Beim offiziellen Startschuss im September 2017 (v.l.): Michael Leischner, Leiter der Koordinierungsstelle Klimaschutz im Umweltamt Dortmund; Ludger Wilde, Dezernent für Umwelt, Planen und Wohnen; Stefanie Gerszewski, Projektleiterin Quartiermanagement Westerfilde/Bodelschwingh; Burkhard Drescher, Geschäftsführer der ICM; Juliane Hagen, Quartiersmanagement Westerfilde/Bodelschwingh;Tjark Bornemann,ICM

„Alle Einwohner im Quartier sollen die Chance bekommen sich in den InnovationCity-Prozess mit einzubringen. Gerade für das Aktivierungs- und Beteiligungskonzept ist es relevant zu wissen, welche Themen im Quartier Westerfilde/Bodelschwingh besonders wichtig sind“, erklärt Jan Küppers, Projektleiter Marketing & Kommunikation der Innovation City Management GmbH (ICM). „Die Themen werden dann in den Konzepten berücksichtigt.“

Die Bewohner des Stadtteils spielen in der jetzigen Phase der Konzepterstellung eine besondere Rolle: Sie kennen ihr Umfeld am besten und können aufzeigen, wo gehandelt werden soll. Darüber hinaus ist es wichtig, sowohl von Gebäudeeigentümern als auch von Mietern Hinweise zu bekommen, wie eine energetischen Modernisierung der Wohnbereiche sinnvoll angegangen werden könnte.

In der Befragung werden neben allgemeinen Informationen auch Daten zu den bewohnten Gebäuden und dem Stadtteil erhoben sowie spezielle Fragen für Gebäudeeigentümer und Mieter gestellt. Die Daten werden anonym behandelt, eine Abfrage des Namens oder der Hausnummer erfolgt nicht.
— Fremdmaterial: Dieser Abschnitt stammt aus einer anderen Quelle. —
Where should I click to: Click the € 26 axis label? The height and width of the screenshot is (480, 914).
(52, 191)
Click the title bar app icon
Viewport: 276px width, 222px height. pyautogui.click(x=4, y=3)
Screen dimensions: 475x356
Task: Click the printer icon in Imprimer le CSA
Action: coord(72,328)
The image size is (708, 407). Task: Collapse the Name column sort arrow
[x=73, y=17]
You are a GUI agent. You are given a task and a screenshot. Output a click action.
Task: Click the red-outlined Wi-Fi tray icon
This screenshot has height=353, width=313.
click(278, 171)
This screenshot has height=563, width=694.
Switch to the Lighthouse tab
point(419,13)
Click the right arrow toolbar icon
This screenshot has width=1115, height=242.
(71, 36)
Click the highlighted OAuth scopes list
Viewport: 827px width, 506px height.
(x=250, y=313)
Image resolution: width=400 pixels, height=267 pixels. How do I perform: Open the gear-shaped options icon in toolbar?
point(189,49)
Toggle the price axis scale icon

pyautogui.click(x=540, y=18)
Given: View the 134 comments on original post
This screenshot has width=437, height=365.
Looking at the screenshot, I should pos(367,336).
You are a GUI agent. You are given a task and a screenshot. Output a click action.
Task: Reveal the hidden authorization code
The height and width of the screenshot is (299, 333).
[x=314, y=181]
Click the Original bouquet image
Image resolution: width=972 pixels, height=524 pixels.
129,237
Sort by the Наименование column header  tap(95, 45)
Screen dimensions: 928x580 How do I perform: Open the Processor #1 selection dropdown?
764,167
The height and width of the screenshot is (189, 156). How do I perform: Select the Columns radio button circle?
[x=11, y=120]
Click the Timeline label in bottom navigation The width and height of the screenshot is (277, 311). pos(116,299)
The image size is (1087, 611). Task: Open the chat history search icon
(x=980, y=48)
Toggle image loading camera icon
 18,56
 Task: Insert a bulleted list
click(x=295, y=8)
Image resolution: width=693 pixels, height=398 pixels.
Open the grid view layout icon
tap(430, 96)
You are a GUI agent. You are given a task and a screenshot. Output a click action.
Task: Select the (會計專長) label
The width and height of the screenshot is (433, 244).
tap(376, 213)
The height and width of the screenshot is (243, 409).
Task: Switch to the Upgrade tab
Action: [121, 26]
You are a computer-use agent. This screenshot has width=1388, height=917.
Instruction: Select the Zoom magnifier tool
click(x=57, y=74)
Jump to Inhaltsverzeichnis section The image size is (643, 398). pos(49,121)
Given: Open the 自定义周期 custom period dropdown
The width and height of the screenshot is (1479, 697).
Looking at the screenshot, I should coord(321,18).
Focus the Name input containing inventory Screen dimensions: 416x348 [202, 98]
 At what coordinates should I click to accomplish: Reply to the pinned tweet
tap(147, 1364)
Allerdings Achtung: Wer an einer Verlosung der Preise teilnehmen will, muss seinen Namen und seine Anschrift angeben.Unter den TeilnehmerInnen werden Preise verlost, die sich alle auf den Stadtteil beziehen und  von Gastronomie-Gutscheinen über Wellness-Angebote bis hin zu Warengutscheinen der lokalen Händler  reichen.

Wie geht es weiter?
In den nächsten Monaten entwickelt die ICM zusammen mit der Stadt Dortmund, den Stadtwerken und weiteren Akteuren aus der Stadt ein integriertes Quartierkonzept für Westerfilde-Bodelschwingh. Darin sind die Bausteine enthalten, die für eine ganzheitliche Quartiersentwicklung erforderlich sind. Ganzheitliche Entwicklung heißt in diesem Fall: Grundlagenermittlung, ein energetisches Sanierungskonzept und ein Enrgieversorgungskonzept.

Möglichkeiten der Teilnahme an der Online-Befragung
Unter folgendem Link können die BewohnerInnen des Quartiers Westerfilde/Bodelschwingh an der Befragung teilnehmen: http://www.icrollout.de/befragung-dortmund

Wer keine Möglichkeit hat, den Fragebogen im Internet auszufüllen, kann sich an Jan Küppers wenden jan.kueppers@icruhr.de oder Tel.: 02041 70 5043) und den Fragebogen per Post anfordern. Außerdem kann der Fragebogen im Quartiersbüro Westerfilde/Bodelschwingh, Westerfilder Str. 23, innerhalb der Öffnungszeiten des Büros, dienstags 10.00 bis 14.00 Uhr und mittwochs 14.00 bis 18.00 Uhr abgeholt werden.